Ce qui avant tout aurait dû être signalé et risque d'égarer les lecteurs de cette édition, ce sont les interpolations probables ou possibles, surtout dans le ms. S, qu'on peut conclure notamment par des rimes aberrantes (par exemple, des imparfaits de types différents, voir plus haut) et par l'absence de vers dans la traduction norroise (les indications portant sur celle-ci sont incomplètes et parfois erronées). La plus importante en est Graelent 81-106 (au v. 80, il faut suivre le ms. S), vers qui manquent dans la traduction et qui ont certainement été interpolés dans une copie d'où sont issues les deux copies conservées. Mais il y en a d'autres: Graelent 35-38 et 59-62, Guingamor 267-8 (?), Désiré 541-2, Tydorel 17-18, 205-6 ou 205-8, 426-7 ou 427-8, Tyolet 3-6 (?), 19-22 ou 15-22 ou même 9-22, 25-34 (?), 83-4, 115-8 et autour de 329 (peut-être: Atant es vos une pucele, une orgueilleuse damoisele, sor.l. blanc palefroi seoit, .1. blanc brachet tries soi avoit. Tot a cheval en est venue...), Doon 42-46 et 48 (lire: plusor se mistrent en essai par les chemins qu'errer dévoient. De teus i ot qui parvenaient; qantill estoient descendu...). On aurait tort d'attribuer sans réserve ces passages à l'auteur et d'en tirer des conclusions, comme on le fait parfois.

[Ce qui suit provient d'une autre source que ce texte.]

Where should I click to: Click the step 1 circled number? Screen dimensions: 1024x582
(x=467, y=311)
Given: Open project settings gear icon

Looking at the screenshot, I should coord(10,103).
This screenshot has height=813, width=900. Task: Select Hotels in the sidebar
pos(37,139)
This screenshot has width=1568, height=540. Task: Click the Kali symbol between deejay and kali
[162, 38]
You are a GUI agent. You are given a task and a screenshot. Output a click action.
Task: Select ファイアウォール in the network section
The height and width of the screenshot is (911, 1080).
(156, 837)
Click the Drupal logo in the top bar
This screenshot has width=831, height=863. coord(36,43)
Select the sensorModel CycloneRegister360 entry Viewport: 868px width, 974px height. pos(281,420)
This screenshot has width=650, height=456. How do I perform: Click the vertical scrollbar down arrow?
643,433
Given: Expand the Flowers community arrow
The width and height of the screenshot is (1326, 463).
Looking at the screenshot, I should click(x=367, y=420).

La présente édition n'est pas définitive, mais en attendant, les amateurs de la littérature médiévale sauront gré à Madame Tobin d'avoir si largement facilité l'étude des lais en nous offrant les textes en un seul volume et en recueillant des matériaux sur l'histoire de leurs motifs. Ces matériaux garderont toute leur utilité même après que l'édition proprement dite aura été supplantée par une autre.